The ceremony, which packed the capital’s Menachem Begin Heritage Center to capacity, included speeches from Lehi veterans and leading politicians as well as musical interludes featuring Zionist poetry from the era of the anti-British struggle for freedom.

Lehi was founded in 1940 by revolutionary poet Avraham “Yair” Stern after the "Irgun Tzvai Leumi" (National Military Organization) agreed to a ceasefire with Britain while the British were engaged in fighting Nazi Germany. Stern, then an Irgun commander, criticized the ceasefire and argued that although the Germans were haters of the Jewish people, the British were the primary enemy of the Jewish people and that only through liberating the Land of Israel from British rule could the Jews of Europe be saved by having an independent Jewish state to which to flee.

Stern led his followers out of the Irgun and launched an urban guerrilla war against the British occupation of Palestine.

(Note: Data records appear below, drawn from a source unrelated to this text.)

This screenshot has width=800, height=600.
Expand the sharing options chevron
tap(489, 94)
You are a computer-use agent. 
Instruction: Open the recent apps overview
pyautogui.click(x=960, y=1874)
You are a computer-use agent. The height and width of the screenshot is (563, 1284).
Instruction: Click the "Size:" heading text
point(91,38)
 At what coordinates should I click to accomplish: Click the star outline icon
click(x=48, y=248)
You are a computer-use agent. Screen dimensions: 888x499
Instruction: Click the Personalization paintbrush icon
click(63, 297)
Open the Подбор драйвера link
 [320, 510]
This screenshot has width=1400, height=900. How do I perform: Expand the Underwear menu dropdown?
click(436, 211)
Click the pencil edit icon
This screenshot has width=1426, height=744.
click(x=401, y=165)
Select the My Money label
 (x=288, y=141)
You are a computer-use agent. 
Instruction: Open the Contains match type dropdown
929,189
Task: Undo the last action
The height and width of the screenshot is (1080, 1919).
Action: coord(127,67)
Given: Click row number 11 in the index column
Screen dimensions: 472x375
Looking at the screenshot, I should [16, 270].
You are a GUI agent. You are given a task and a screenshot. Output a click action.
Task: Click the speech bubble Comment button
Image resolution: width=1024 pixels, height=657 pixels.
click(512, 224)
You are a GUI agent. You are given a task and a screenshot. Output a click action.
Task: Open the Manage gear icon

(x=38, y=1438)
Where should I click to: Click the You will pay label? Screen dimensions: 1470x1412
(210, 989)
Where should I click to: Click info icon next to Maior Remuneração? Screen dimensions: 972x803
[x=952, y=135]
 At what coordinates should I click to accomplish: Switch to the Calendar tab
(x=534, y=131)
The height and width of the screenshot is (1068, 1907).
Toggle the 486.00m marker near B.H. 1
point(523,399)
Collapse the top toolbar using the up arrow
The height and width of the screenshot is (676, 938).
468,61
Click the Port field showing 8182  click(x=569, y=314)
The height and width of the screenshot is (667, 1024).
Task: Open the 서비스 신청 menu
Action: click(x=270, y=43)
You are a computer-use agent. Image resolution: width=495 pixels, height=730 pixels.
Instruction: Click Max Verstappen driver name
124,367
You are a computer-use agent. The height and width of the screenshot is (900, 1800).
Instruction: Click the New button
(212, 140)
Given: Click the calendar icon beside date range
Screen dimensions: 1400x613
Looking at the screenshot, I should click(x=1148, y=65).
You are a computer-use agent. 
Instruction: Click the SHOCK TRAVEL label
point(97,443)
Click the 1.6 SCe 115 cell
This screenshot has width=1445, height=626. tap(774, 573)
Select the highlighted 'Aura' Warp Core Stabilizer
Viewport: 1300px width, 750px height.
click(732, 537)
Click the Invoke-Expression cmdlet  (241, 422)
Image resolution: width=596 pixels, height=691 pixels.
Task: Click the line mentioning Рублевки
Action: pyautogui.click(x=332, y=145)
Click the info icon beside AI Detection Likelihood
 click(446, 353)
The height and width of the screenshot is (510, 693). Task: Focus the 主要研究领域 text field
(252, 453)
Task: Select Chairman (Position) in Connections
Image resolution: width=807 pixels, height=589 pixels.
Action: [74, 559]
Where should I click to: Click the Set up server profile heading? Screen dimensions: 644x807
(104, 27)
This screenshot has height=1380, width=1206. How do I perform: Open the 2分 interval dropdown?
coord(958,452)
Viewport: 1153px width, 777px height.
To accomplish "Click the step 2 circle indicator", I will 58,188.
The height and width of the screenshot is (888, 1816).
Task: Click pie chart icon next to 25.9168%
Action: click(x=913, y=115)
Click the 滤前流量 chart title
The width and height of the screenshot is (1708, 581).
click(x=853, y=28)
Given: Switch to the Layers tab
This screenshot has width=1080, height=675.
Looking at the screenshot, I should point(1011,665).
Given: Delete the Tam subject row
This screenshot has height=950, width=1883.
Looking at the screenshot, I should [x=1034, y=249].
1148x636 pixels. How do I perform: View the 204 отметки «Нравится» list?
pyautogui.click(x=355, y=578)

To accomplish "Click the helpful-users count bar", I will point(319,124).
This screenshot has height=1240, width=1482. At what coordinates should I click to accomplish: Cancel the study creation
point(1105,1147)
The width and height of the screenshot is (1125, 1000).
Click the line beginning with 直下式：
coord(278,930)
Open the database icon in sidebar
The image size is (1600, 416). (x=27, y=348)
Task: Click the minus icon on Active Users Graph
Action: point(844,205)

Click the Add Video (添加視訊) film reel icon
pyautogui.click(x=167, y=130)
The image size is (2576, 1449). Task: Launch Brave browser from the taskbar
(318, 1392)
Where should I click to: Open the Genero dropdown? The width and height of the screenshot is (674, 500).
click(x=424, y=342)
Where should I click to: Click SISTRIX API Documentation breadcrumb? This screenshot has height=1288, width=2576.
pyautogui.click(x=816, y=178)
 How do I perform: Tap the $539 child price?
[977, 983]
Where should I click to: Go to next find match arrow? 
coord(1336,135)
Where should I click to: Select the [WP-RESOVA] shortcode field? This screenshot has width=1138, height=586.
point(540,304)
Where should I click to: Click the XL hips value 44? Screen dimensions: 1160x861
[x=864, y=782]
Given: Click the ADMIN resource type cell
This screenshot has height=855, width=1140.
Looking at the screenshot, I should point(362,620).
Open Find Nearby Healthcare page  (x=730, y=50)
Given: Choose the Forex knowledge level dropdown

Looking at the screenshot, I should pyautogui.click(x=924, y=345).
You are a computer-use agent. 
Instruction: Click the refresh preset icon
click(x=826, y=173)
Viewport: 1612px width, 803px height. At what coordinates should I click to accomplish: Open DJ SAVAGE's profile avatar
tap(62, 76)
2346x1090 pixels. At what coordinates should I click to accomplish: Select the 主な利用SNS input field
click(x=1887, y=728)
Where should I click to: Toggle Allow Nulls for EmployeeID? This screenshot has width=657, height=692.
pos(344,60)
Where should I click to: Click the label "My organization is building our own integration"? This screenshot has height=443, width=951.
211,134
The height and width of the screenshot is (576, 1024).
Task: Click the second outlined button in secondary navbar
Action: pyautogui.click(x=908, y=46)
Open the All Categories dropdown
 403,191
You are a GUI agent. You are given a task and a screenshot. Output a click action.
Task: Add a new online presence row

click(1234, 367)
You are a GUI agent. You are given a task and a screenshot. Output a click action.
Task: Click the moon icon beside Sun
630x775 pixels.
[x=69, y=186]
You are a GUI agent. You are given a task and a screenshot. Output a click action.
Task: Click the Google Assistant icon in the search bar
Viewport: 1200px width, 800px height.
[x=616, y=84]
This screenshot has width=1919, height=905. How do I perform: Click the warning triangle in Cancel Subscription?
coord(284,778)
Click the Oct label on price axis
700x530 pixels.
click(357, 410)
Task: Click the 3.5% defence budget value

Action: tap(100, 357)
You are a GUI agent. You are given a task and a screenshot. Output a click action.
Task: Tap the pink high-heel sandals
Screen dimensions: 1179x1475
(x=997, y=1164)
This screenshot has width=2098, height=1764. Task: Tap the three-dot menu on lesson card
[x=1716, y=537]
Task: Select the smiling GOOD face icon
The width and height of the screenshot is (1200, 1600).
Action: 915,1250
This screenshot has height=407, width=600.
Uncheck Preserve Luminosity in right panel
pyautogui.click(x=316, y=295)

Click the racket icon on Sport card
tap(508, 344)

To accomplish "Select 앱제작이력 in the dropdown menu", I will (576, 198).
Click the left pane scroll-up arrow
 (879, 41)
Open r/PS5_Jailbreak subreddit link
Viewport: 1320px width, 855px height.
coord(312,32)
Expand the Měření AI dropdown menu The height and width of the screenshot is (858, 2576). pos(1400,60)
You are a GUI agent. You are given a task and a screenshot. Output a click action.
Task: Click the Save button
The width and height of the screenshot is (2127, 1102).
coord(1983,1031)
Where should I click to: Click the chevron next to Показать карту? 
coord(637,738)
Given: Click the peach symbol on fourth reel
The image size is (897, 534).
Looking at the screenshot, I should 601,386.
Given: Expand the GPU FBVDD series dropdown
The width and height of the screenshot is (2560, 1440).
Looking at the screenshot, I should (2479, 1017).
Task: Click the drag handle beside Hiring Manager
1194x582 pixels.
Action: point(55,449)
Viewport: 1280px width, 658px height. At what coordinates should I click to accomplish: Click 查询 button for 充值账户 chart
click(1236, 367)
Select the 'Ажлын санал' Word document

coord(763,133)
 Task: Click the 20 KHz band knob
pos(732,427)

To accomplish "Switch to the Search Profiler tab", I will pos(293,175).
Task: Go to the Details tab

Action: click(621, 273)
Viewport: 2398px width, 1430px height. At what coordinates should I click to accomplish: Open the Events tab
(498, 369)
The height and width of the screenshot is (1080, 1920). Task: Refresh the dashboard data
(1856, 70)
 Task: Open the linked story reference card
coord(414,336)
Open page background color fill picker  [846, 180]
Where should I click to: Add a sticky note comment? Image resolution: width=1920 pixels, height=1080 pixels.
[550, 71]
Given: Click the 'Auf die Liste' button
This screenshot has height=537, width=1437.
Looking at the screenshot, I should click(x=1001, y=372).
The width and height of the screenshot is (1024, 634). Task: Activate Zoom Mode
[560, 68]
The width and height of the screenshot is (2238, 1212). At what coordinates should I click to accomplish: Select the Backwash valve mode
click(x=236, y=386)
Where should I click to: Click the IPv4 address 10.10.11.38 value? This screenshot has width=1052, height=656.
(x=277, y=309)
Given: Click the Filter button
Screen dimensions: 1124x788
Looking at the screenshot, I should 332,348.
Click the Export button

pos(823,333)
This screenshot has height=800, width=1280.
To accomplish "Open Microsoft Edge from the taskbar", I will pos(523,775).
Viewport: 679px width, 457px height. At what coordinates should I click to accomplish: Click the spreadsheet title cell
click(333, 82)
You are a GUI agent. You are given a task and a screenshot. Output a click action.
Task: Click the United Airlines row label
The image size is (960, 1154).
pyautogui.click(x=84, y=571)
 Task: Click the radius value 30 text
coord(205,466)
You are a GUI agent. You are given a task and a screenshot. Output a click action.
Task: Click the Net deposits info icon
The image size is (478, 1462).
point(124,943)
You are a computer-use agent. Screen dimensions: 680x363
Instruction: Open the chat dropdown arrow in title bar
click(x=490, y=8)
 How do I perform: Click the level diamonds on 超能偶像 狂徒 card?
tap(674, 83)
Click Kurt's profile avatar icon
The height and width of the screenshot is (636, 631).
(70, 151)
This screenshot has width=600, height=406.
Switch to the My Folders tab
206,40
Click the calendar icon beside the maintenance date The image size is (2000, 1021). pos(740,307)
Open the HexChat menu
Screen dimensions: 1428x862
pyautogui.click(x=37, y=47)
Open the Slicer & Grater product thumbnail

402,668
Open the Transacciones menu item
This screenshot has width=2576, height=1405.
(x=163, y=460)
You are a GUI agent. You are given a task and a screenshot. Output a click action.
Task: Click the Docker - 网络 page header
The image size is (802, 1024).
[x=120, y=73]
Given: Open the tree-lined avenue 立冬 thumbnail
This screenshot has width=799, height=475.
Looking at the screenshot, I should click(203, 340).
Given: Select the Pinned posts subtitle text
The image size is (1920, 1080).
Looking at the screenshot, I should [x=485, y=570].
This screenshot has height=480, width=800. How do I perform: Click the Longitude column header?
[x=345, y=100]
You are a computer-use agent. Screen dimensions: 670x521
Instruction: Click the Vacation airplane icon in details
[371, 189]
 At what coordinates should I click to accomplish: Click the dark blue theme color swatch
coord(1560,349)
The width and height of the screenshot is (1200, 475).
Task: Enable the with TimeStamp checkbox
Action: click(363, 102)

The British administration reacted swiftly to Lehi’s insurrection with a series of arrests and targeted assassinations. Stern himself was shot dead while handcuffed by British detectives in 1942 after being discovered in a Tel Aviv apartment. Although the movement’s leadership was either dead or imprisoned and the organization was virtually extinct, Lehi fighters began to stage daring jailbreaks and eventually reorganized their movement into an effective clandestine underground led by the triumvirate of Natan Yellin-Mor, Dr. Israel Eldad and future Israeli Prime Minister Yitzhak Shamir.

According to Lehi Heritage Foundation Chairman Yair Stern (son of slain leader Avraham Stern), the movement included fighters from all walks of life “including Ashkenazim and Sephardim, secular and religious, left and right, ultra-Orthodox Jews from Mea Sha'arim and Arabs from Abu-Ghosh.” All were united in the common anti-imperialist struggle to liberate the Land of Israel from British rule.

Following World War II, when the Irgun – and for a very brief period also the "Haganah" – joined in the struggle against British occupation in Palestine, Lehi adopted a “Neutralization Plan” for the Middle East that would prevent the region from taking sides in the Cold War between the United States and Soviet Union. Lehi proposed a unification of Middle Eastern peoples against imperialism in the region and called on the Arab proletariat to join in the broader anti-imperialist struggle by overthrowing their puppet leaders, such as the Hashemite King Abdullah of Trans-Jordan.

When the British were forced to end their occupation of Palestine in 1947, a pro-Soviet trend had already taken root within Lehi. For the Marxists within the movement, this trend was ideological but for others it was tactical. Soviet Russia viewed Britain and the United States as enemies and looked favorably upon militant national liberation movements fighting against the forces of Western imperialism. Lehi’s daring actions and anti-imperialist ideology greatly impressed the Soviet Union and contributed to Moscow’s temporary support for the establishment of a Jewish state.

At the ceremony on Sunday marking 70 years since Lehi’s establishment, Minister of Culture and Sport Limor Livnat (Likud) said that “unfortunately after 62 years of Jewish statehood we see that we still cannot disband the Israel Defense Forces,” to which Member of Knesset Professor Arieh Eldad (National Union) responded, “After 62 years we plainly see that we should have never disbanded Lehi.”

Eldad, whose late father Dr. Israel Eldad served as Lehi’s ideological leader following Stern’s assassination, went on to speak about the movement’s platform, the "18 Principles of Rebirth," which includes the establishment of a utopian society based on the morality of Israel and justice of the Prophets as well as the construction of the Third Temple in Jerusalem as a symbol of the Jewish people’s complete liberation.